![]() John D. McHugh/AFP/Getty Images The Bible is fairly ambiguous about when Jesus was born. |
Because the Bible offers no date for Jesus' birth, the placement of the nativity is up for debate. However, the presence of shepherds "keeping watch over their flock by night" [Luke, 2:8] suggests the birth may have actually occurred in the spring during lambing--the only time of year shepherds watched their flocks both day and night. During the centuries immediately following Jesus' life, Church leaders made no effort to correctly date the nativity. They focused on deaths and feast days, dismissing births as secondary.
But by the early fourth century, Church leaders decided they needed a Christian alternative to rival popular solstice celebrations. They chose December 25th as the date of Christ's birth and held the first recorded Feast of the Nativity in Rome in A.D. 336. Whether they did so intentionally or not, Church leaders directly challenged a fellow up-start religion by placing the nativity on December 25th. The Cult of Mithras celebrated the birth of their infant god of light on the very same day.

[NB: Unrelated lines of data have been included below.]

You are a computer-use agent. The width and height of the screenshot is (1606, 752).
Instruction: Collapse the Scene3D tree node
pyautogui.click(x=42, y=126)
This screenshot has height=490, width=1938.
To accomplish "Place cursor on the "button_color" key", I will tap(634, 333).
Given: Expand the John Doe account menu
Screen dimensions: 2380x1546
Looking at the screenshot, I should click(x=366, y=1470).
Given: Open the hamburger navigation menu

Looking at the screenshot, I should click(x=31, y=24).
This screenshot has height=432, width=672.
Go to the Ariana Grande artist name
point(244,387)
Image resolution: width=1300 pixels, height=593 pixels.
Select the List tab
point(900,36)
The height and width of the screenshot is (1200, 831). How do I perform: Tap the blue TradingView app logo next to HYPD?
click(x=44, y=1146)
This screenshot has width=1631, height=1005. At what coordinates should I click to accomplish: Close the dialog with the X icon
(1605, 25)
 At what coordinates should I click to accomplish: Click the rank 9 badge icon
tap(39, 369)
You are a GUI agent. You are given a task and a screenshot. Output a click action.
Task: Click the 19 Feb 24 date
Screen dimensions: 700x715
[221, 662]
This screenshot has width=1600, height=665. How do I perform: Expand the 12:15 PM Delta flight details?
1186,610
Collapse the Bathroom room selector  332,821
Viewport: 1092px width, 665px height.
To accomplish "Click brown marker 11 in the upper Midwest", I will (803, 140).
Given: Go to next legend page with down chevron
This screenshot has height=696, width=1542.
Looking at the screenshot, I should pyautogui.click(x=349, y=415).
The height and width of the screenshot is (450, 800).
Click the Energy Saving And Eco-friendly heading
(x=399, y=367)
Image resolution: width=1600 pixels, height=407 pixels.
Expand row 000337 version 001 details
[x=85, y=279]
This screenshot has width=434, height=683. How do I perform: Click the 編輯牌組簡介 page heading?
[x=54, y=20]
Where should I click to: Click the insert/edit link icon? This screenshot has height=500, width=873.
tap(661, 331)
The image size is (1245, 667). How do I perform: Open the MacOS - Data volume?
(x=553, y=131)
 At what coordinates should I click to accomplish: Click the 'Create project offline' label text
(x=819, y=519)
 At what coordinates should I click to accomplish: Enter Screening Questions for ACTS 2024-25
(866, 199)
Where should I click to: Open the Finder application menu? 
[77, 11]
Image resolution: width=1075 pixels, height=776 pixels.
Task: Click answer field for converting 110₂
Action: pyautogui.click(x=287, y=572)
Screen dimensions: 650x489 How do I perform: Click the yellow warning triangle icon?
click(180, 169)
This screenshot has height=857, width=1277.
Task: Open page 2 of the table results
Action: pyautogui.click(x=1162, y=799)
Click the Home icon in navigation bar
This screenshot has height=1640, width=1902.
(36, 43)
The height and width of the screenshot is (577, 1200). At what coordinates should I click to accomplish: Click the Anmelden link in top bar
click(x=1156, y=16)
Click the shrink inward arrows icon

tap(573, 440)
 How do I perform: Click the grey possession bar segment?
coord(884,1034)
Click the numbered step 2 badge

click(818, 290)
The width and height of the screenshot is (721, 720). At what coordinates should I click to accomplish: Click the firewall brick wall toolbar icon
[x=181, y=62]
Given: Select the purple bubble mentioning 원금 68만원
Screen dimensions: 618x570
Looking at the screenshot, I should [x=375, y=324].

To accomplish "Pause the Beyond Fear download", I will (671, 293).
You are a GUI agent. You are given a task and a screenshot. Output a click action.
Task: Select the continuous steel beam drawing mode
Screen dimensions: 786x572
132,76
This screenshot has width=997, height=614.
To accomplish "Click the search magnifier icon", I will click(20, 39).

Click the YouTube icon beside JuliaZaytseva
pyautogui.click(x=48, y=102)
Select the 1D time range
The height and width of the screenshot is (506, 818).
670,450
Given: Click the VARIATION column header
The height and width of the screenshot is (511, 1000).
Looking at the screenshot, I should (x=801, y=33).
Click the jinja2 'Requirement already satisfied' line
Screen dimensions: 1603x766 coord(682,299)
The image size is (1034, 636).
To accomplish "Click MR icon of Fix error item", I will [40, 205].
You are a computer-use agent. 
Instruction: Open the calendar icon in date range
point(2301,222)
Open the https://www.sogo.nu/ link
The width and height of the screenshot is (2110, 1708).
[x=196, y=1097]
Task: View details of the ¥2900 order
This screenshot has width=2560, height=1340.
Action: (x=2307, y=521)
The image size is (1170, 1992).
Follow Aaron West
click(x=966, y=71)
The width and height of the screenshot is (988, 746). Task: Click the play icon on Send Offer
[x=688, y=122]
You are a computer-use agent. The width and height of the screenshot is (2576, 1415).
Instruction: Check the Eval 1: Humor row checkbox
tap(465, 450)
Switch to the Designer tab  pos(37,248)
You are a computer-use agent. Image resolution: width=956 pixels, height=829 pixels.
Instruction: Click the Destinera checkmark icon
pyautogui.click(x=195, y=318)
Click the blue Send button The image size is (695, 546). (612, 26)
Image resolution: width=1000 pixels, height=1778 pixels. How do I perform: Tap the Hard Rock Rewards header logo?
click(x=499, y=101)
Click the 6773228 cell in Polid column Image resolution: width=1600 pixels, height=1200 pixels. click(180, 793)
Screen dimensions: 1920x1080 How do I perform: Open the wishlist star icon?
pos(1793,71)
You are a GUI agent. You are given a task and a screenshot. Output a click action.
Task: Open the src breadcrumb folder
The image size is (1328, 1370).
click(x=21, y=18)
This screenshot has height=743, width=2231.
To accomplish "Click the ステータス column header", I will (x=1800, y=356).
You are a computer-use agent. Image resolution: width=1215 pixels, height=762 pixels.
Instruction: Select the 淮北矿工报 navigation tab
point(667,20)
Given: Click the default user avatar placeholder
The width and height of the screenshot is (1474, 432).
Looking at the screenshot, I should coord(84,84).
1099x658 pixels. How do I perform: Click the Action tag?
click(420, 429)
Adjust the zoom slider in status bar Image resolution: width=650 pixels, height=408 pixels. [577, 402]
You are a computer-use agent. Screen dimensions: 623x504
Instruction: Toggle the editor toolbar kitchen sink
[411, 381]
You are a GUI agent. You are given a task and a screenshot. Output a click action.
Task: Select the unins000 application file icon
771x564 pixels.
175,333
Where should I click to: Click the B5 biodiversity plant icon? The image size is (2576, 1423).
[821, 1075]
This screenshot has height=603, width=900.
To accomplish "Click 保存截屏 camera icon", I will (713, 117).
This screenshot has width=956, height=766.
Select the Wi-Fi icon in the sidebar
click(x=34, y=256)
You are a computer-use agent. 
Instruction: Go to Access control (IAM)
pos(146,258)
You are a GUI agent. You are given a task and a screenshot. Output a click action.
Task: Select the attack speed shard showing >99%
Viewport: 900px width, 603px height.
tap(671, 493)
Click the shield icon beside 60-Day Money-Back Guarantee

Church leaders may have also had theological reasons for choosing the date of Dec. 25th. The Christian historian Sextus Julius Africanus had identified the 25th as Christ's nativity more than a hundred years earlier. Chronographers reckoned that the world was created on the spring equinox and four days later, on March 25th, light was created. Since the existence of Jesus signaled a beginning of a new era, or new creation, the Biblical chronographers assumed Jesus' conception would have also fallen on March 25th placing his birth in December, nine months later.